─── DATA RECORDS

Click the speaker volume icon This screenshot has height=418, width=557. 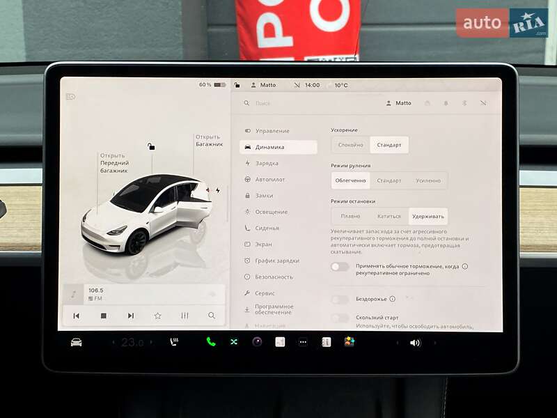tap(416, 343)
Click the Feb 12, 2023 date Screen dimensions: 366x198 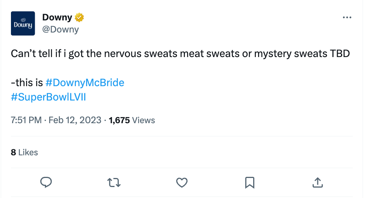tap(75, 120)
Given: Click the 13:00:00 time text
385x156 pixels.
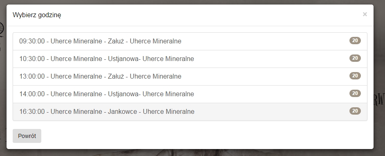Looking at the screenshot, I should (x=32, y=76).
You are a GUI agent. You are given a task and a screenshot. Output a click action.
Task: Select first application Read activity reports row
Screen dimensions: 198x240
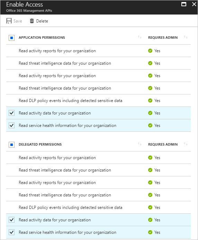(x=98, y=51)
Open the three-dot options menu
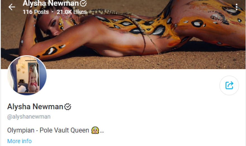 point(236,7)
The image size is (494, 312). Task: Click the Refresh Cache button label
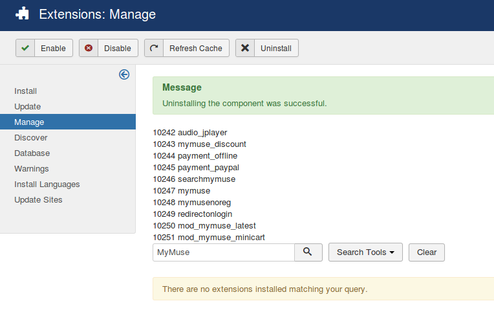pyautogui.click(x=195, y=49)
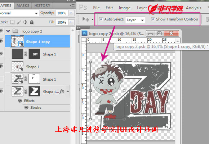Select the Move tool icon
Image resolution: width=209 pixels, height=144 pixels.
coord(85,19)
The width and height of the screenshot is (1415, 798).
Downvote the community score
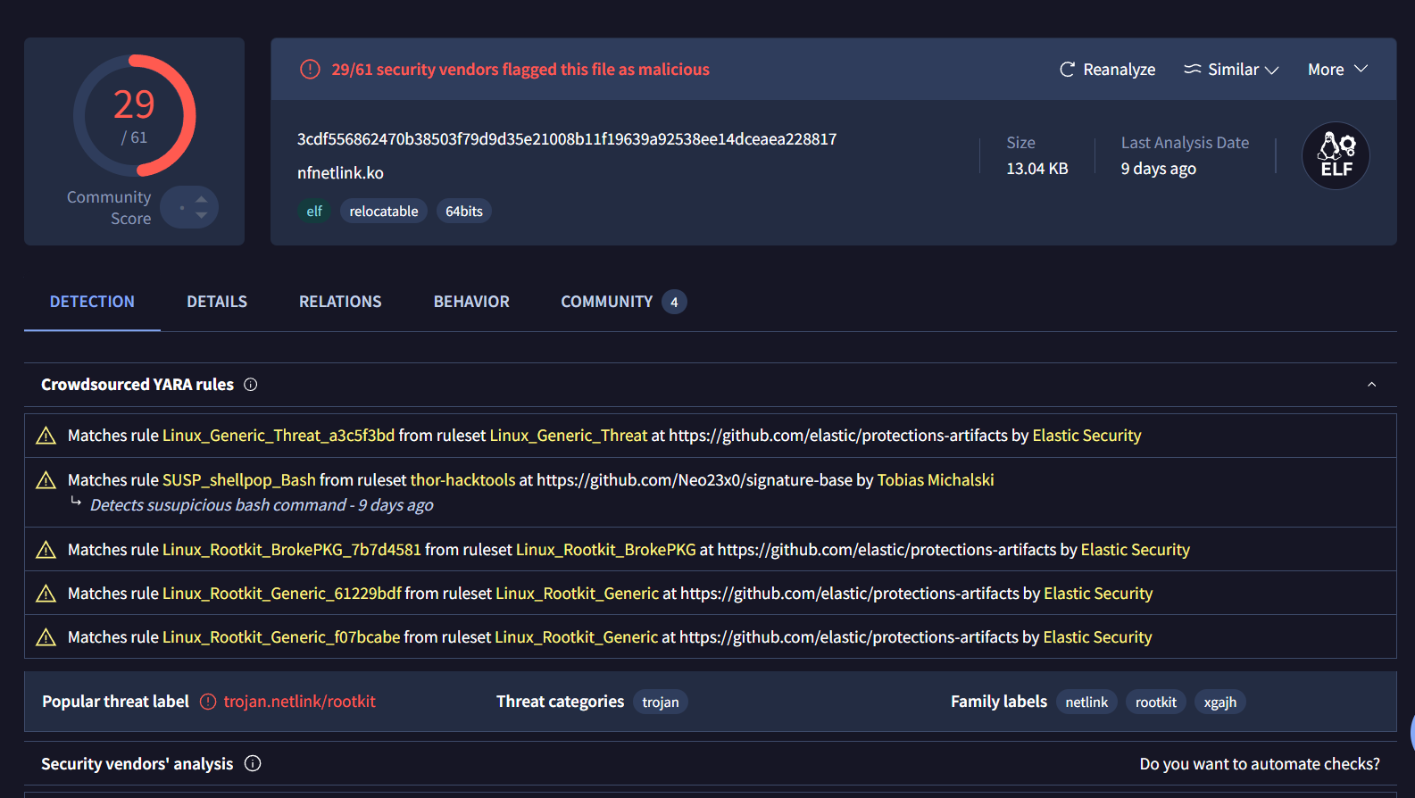click(202, 215)
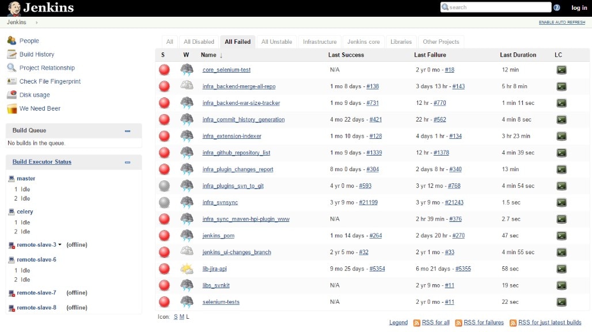Click the weather health icon for lib-jira-api

click(185, 269)
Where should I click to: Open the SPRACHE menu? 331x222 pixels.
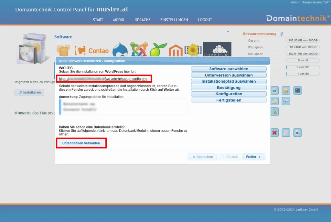click(x=143, y=20)
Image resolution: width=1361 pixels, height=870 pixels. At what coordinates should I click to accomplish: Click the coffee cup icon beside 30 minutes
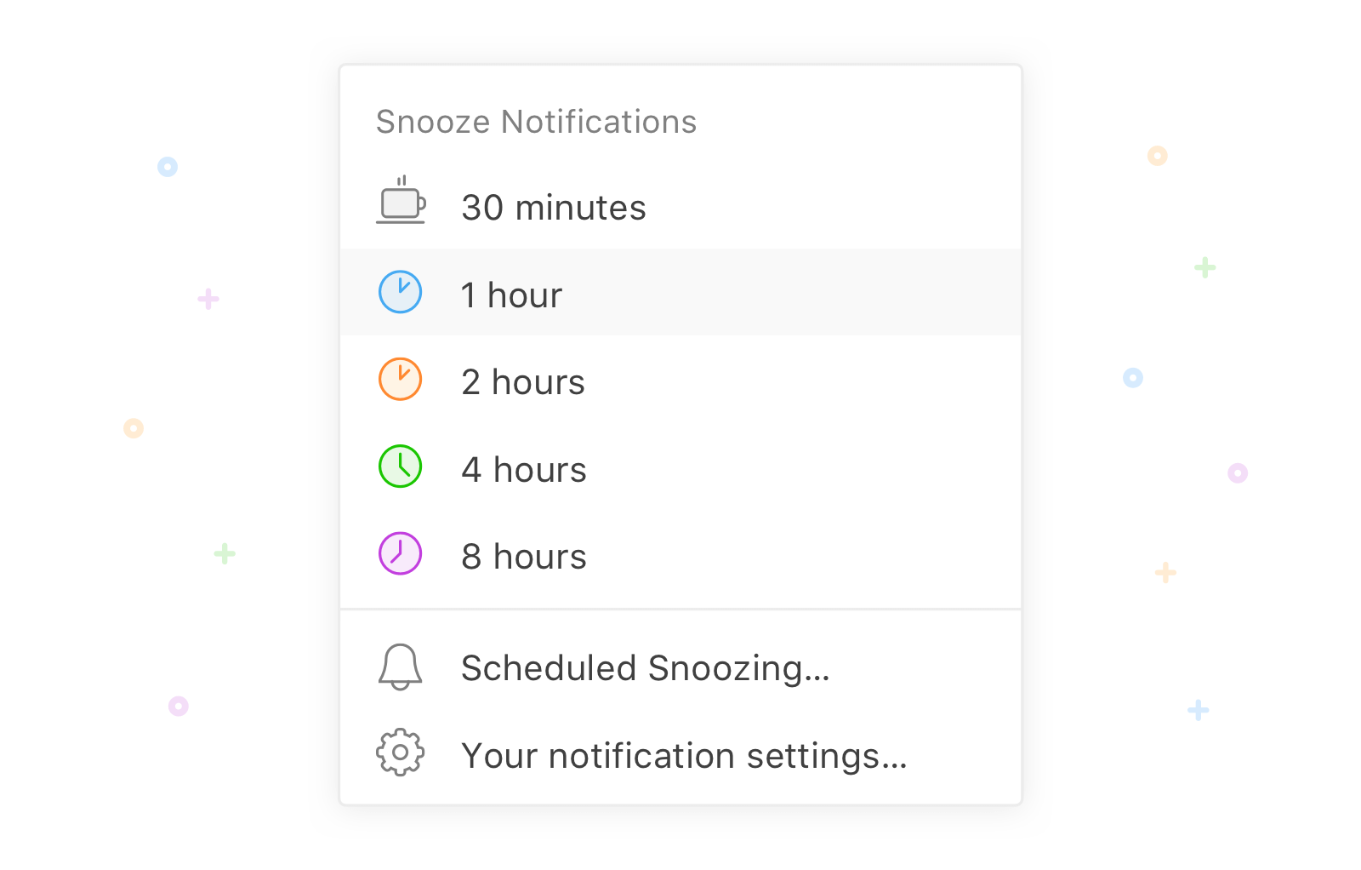coord(401,203)
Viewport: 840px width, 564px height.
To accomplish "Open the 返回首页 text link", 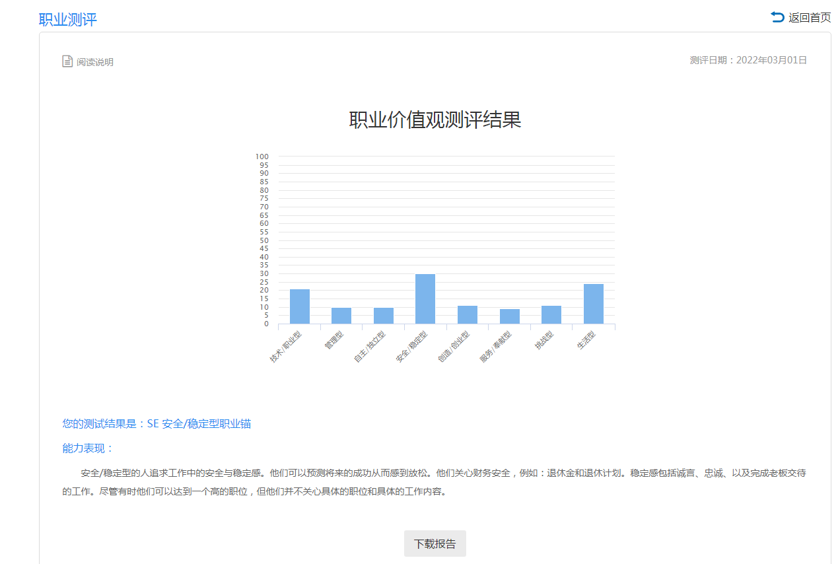I will point(810,18).
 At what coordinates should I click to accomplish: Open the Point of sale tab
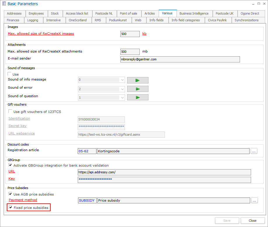(128, 13)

──────

* WORK ORDER *
Each line from the one holding "At what coordinates should I click to accomplish: Open" down to the end of the records is to be reproduced unaltered, and the pictures are to be omitted.

* WRITTEN ANSWER *
 At what coordinates should I click to accomplish: Open the Point of sale tab
(128, 13)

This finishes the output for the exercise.